逆イールドが発生した翌々日のウォール・ストリート・ジャーナル(3月24日(日))に、ジェームス・マッキントッシュという記者が逆イールドとリセッションについて興味深い記事を書いていたので、逆イールド発生でリセッション入りか否かで界隈が賑やかな内に記事に残しておきます。

 

“逆イールドカーブが投資家に伝える事実は既知の内容に過ぎない(WSJ 2019.3.24)”

株式投資家が嫌いなものと言えば株価下落、株価下落と言えばリセッション、リセッションと言えば逆イールドなわけですが、先週3月22日(金)に米10年債と3カ月債との長短金利差が逆転し、いわゆる逆イールド現象が発現しました。

リセッション入りを警戒してリスク資産から無リスク資産へ大きくシフトした投資家も多いようですが、ウォール・ストリート・ジャーナルはこう論じています。

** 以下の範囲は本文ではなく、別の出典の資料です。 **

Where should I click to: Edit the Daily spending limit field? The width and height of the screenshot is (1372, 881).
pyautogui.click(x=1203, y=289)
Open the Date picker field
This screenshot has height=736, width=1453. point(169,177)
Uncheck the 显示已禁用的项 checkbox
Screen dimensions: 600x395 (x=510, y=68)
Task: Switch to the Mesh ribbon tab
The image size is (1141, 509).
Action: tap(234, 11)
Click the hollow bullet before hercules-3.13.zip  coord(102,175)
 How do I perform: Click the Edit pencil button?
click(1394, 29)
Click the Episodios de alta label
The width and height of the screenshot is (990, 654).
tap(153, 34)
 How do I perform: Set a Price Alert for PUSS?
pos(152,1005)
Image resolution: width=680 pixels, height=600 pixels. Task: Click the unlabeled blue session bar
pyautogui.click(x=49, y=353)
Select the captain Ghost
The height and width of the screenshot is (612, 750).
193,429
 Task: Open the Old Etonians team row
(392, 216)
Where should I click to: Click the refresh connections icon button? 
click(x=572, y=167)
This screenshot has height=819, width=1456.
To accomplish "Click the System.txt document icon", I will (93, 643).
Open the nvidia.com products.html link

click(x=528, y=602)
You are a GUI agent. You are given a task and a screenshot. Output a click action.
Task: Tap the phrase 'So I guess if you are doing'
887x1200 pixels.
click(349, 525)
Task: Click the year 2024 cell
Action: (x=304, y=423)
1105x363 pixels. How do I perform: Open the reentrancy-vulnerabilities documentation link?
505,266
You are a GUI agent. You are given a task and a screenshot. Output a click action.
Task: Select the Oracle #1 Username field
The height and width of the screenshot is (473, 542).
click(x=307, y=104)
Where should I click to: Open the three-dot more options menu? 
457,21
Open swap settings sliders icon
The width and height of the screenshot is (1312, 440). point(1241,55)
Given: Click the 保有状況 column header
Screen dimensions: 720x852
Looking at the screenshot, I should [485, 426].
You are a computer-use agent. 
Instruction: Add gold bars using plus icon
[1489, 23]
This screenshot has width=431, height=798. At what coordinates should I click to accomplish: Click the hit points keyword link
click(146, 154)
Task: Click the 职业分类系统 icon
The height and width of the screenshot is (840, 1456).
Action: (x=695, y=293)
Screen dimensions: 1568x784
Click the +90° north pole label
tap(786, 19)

  • 確かに逆イールドはリセッション入りを予測するための指標としてはベストな選択だ。なぜなら直近7回のリセッション前には全て逆イールドが観察されたから
  • しかし逆イールドは同時にFRBの利下げ判断もありえる事を示唆している。利下げが行われれば長短金利のうち短期金利が下がるので、現在の利回りは持続しないだろう。
  • FRBはリセッションの発生無しに金利を下げることができるので、逆イールドすなわちリセッションを予測するもの、という図式が完全に成り立つわけではない。
  • 実際、1965-66年と1998年は逆イールドが発生したがFRBが利下げを行ったので、経済は成長を続けた(注:1966年にS&Pは93ドルから76ドルへ約20%下落したが、GDPは成長を続けたためリセッション の定義には当てはまらなかった、という意味)。
  • 逆イールドがリセッションを正しく予測している場合でも、それがいつ来るのかは予測できない
  • 米国以外の国では逆イールドはあてにならないケースが多い。イギリス、ドイツ、日本の経済においては、2008年の金融危機におけるリセッション前に逆イールドが発生しなかった。さらに現在も超低金利やマイナス金利のせいでいずれの国も米国より大きな問題に苦しんでいるにも関わらず、逆イールドが発生していない
  • 逆イールドの状態がどれだけ続くかが重要。デューク大学のキャンベル・ハーベイ教授は米10年債vs3ヶ月債の逆イールドが指標として最重要で、最低3ヶ月続くことが「確実性の高いシグナル」の条件だと述べた。
  • ハーベイ教授によると1日や数日や数週間程度の逆イールドは、単に経済の減速を予測するに過ぎない。
  • 同じくハーベイ教授によると、利回りの測定方法には様々な方法があり、教授が信頼する別の方法で算出すると、米10年債vs3ヶ月債はまだ逆イールドになっていない可能性がある。
  • リセッションが近づいている可能性はある。しかしこれまでのところ逆イールドが示すのは景気が減速しているという事実のみだ。そんなの周知の事実でしょ?

 

という事で逆イールド発生で即撤退!などと考えなくてよいことが分かりましたし、リセッションに備えてポジションを変えるべきかどうかについても、最低3ヶ月ぐらい逆イールドが続いた後に判断しても十分間に合いそうですよね。